(RECORDS SUPPLIED)

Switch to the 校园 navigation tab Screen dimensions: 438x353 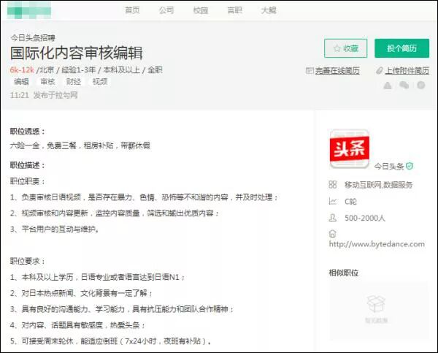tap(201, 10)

(End RECORDS SUPPLIED)
(RECORDS SUPPLIED)

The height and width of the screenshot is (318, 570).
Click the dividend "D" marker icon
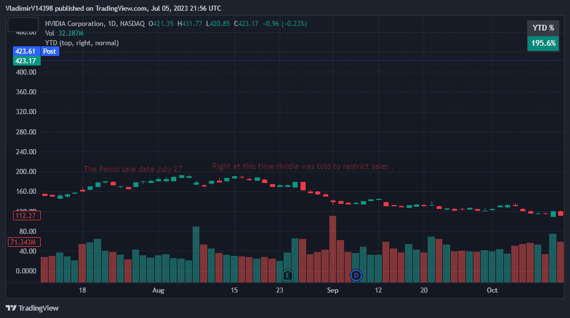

(End RECORDS SUPPLIED)
(RECORDS SUPPLIED)

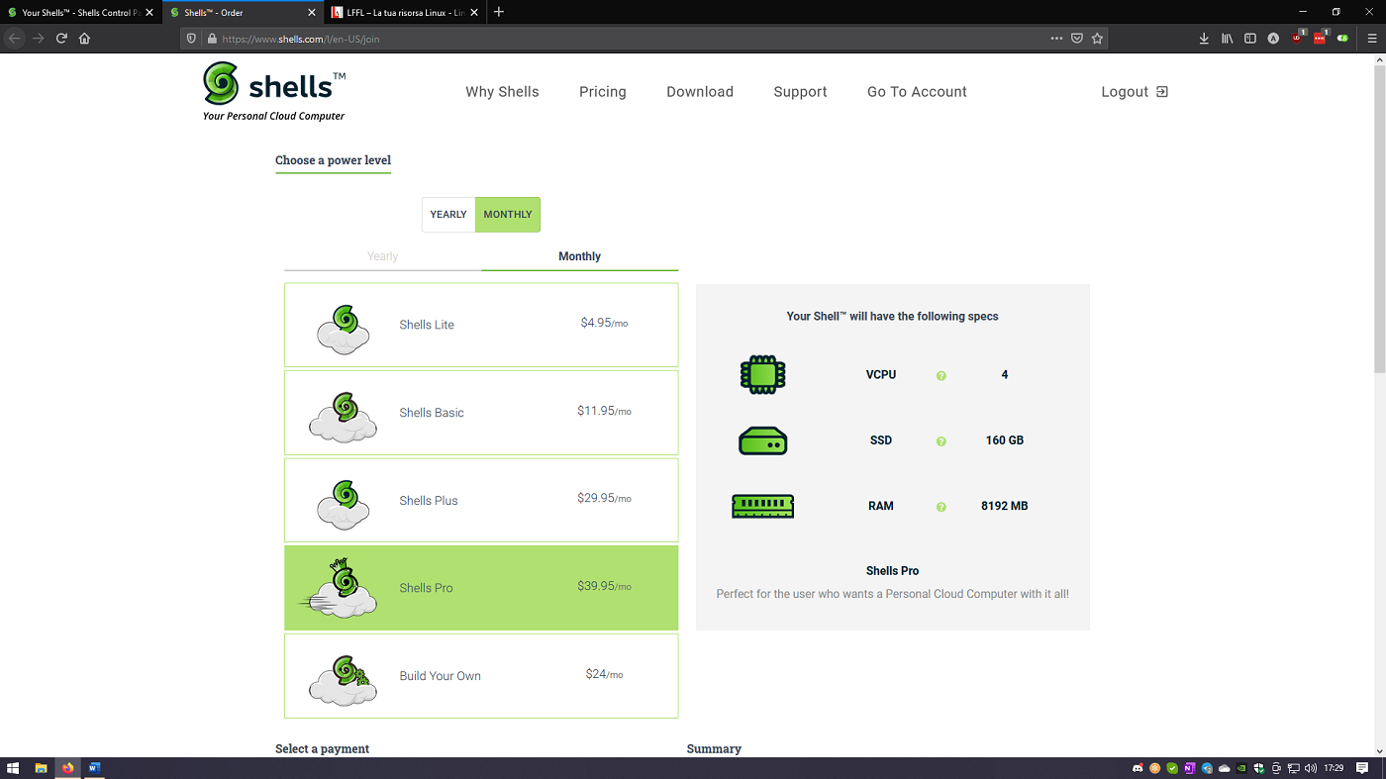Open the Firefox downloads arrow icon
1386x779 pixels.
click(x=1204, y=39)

(End RECORDS SUPPLIED)

WHAT YOU NEED TO DO
Above this instruction are the records; retype exactly the lines from the one containing "The height and" up to and including the one containing "Click the dividend".

OUTPUT FOR THIS EXERCISE
The height and width of the screenshot is (318, 570).
Click the dividend "D" marker icon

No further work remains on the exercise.